25 de fevereiro de 2014



























Ubuntu  é uma uma filosofia presente em vários países da África, cujo foco é a relação entre as pessoas. A palavra se reporta ao tradicional idioma banto Ngúni.  Uma tentativa de tradução para a língua portuguesa poderia ser: "sou o que sou pelo que nós somos".  

Na época de Nelson Mandela, Ubuntu era um dos princípios fundamentais da República da África do Sul. Na esfera política esse conceito é utilizado para enfatizar a necessidade da união e do consenso nas tomadas de decisão.



Nelson Mandela explicou a um jornalista: "A tradição africana de Ubuntu é uma verdade universal, é um modo de vida. É um termo que exprime vários significados: respeito, serviço, cuidado, confiança, reciprocidade, desapego... O que não significa que essa gente não deva olhar para si mesma. A pergunta para isto é: Desejas fazer algo para tomar parte de tua comunidade e, assim, melhorá-la? Entrar em contato com outra pessoa ou com uma comunidade, de um modo autêntico, libera a mais poderosa energia no planeta. Essas são as coisas importantes da vida".

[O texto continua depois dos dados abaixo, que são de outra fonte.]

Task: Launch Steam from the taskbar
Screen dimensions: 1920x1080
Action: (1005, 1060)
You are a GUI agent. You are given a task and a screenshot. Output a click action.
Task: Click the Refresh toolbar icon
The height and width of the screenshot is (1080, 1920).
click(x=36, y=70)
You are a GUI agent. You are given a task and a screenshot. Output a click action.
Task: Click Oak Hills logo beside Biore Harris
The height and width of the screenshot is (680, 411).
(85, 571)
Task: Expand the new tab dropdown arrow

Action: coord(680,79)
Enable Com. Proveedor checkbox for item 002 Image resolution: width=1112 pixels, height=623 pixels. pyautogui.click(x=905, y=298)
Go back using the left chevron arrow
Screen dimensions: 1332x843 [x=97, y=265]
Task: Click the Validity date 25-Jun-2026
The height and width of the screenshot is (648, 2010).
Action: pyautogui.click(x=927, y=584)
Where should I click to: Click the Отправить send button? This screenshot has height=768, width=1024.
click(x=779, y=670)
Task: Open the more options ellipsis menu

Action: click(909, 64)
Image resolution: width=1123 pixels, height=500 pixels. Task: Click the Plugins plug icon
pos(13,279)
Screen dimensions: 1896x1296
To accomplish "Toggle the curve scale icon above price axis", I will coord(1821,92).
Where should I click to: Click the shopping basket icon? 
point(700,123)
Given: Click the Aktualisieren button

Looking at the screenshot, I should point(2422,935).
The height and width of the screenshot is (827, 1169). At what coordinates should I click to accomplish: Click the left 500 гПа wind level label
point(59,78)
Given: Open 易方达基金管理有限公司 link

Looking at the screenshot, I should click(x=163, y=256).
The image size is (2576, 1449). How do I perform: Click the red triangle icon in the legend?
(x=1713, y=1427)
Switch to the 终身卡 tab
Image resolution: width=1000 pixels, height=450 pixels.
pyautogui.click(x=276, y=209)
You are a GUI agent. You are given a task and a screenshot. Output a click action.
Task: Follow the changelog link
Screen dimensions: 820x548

Há uma definição do Ubuntu que seria do arcebispo anglicano Desmond Tutu:
"Uma pessoa com Ubuntu está aberta e disponível aos outros, sem se preocupar em julgar os outros como bons ou maus, consciente de que ela faz parte de algo maior e é tão pequena quanto os seus semelhantes que são humilhados, torturados e oprimidos."

O desportista sul africano Fraçois Louw (1985) sugere que o conceito do Ubuntu define um indivíduo pela sua relação com os outros, e enfatiza a importância do conceito religioso fundamentado na máxima Zulu : “umuntu ngumuntu ngabantu “ (uma pessoa é uma pessoa através de outras pessoas).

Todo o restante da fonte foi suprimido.